Auftrag A: Gib aus den Datensätzen die Zeilen von der Zeile mit "The image size is (650, 908)." bis einschließlich der Zeile mit "point(232,306)" unverändert wieder.

So, wie du dich nicht gern erinnerst, reflektierst du auch nicht gern über dein Leben und Schaffen. Du bist generell kein Theoretiker, hast kein besonderes Bedürfnis, dich schriftlich zu äußern. Was ich seltsam finde für jemanden, der ein „gelernter Schreiber“ ist. Zumal Journalisten ja oft als verhinderte Schriftsteller gelten.
Den Gedanken, ein Buch zu schreiben, finde ich theoretisch auch reizvoll. Aber wenn, dann würde ich gern einen Krimi schreiben. Und da ich so viele Krimis gelesen habe, weiß ich, daß alle originellen Möglichkeiten schon hundertmal ausgeschöpft worden sind. Dann lese ich doch lieber noch ein paar, statt mich selber herumzuquälen. Ich habe auch gar nicht das Bedürfnis, mich zu beweisen. Ich glaube, was ich schreiben mußte, habe ich gut hingekriegt. Wenn ich heute alte Kritiken von mir lese, finde ich die immer noch ganz treffend, auch wenn man die Filme heute womöglich anders sehen würde. Also, ich hatte nie das Gefühl, daß ich in dem Beruf schlecht bin. Das hat mir gereicht.
Warum bist du, bei so wenig Begeisterung fürs Schreiben, eigentlich Journalist geworden?
Das ist eine ganz einfache Geschichte: Deutsch war das einzige Fach, in dem ich im Abitur eine Zwei hatte. Meine Lehrerin hatte mich immer für meine Aufsätze gelobt, ich hatte auch schon Gedichte geschrieben und so. Als sich dann die Frage stellte, was ich werden sollte, dachte ich mir: Ich bin gut in Deutsch, werde ich eben Journalist.

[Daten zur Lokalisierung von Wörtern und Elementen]
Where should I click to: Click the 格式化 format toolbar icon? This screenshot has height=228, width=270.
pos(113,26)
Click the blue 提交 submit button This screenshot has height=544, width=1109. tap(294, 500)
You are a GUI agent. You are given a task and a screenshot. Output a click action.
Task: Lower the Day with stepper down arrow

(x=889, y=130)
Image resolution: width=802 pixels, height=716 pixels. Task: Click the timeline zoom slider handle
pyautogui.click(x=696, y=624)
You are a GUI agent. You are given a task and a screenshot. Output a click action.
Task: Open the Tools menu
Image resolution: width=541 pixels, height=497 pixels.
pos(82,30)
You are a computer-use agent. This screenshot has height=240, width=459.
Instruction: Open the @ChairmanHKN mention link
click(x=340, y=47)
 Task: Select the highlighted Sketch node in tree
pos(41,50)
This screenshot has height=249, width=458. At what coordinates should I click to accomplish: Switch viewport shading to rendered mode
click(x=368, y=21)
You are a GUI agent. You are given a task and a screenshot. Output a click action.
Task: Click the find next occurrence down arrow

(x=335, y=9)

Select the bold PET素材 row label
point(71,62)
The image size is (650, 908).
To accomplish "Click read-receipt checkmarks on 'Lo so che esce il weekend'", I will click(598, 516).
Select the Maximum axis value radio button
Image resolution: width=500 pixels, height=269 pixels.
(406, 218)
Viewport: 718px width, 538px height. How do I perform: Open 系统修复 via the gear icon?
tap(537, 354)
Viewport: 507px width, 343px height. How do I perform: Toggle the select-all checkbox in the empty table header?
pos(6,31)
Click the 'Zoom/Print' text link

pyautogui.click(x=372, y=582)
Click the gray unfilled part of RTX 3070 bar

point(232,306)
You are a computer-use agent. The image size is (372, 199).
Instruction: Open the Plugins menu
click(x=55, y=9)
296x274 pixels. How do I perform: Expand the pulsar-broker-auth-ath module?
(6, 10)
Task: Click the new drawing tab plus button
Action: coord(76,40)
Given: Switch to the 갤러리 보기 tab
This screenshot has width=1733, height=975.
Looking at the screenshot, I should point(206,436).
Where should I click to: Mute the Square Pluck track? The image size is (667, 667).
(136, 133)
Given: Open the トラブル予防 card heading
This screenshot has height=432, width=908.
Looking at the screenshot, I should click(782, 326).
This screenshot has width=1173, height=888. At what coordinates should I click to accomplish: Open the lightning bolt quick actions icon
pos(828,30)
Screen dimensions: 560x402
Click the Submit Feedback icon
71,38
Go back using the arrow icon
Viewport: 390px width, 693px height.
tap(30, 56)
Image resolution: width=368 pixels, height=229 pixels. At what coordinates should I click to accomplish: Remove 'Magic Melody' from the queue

Auftrag B: Schreibe aus dem Interview die Passage von "Den Gedanken, ein" bis einschließlich "eigentlich Journalist geworden?" wortgetreu ab.

Ergebnis A:
The image size is (650, 908).
To accomplish "Click read-receipt checkmarks on 'Lo so che esce il weekend'", I will click(598, 516).
Select the Maximum axis value radio button
Image resolution: width=500 pixels, height=269 pixels.
(406, 218)
Viewport: 718px width, 538px height. How do I perform: Open 系统修复 via the gear icon?
tap(537, 354)
Viewport: 507px width, 343px height. How do I perform: Toggle the select-all checkbox in the empty table header?
pos(6,31)
Click the 'Zoom/Print' text link

pyautogui.click(x=372, y=582)
Click the gray unfilled part of RTX 3070 bar

point(232,306)

Ergebnis B:
Den Gedanken, ein Buch zu schreiben, finde ich theoretisch auch reizvoll. Aber wenn, dann würde ich gern einen Krimi schreiben. Und da ich so viele Krimis gelesen habe, weiß ich, daß alle originellen Möglichkeiten schon hundertmal ausgeschöpft worden sind. Dann lese ich doch lieber noch ein paar, statt mich selber herumzuquälen. Ich habe auch gar nicht das Bedürfnis, mich zu beweisen. Ich glaube, was ich schreiben mußte, habe ich gut hingekriegt. Wenn ich heute alte Kritiken von mir lese, finde ich die immer noch ganz treffend, auch wenn man die Filme heute womöglich anders sehen würde. Also, ich hatte nie das Gefühl, daß ich in dem Beruf schlecht bin. Das hat mir gereicht.
Warum bist du, bei so wenig Begeisterung fürs Schreiben, eigentlich Journalist geworden?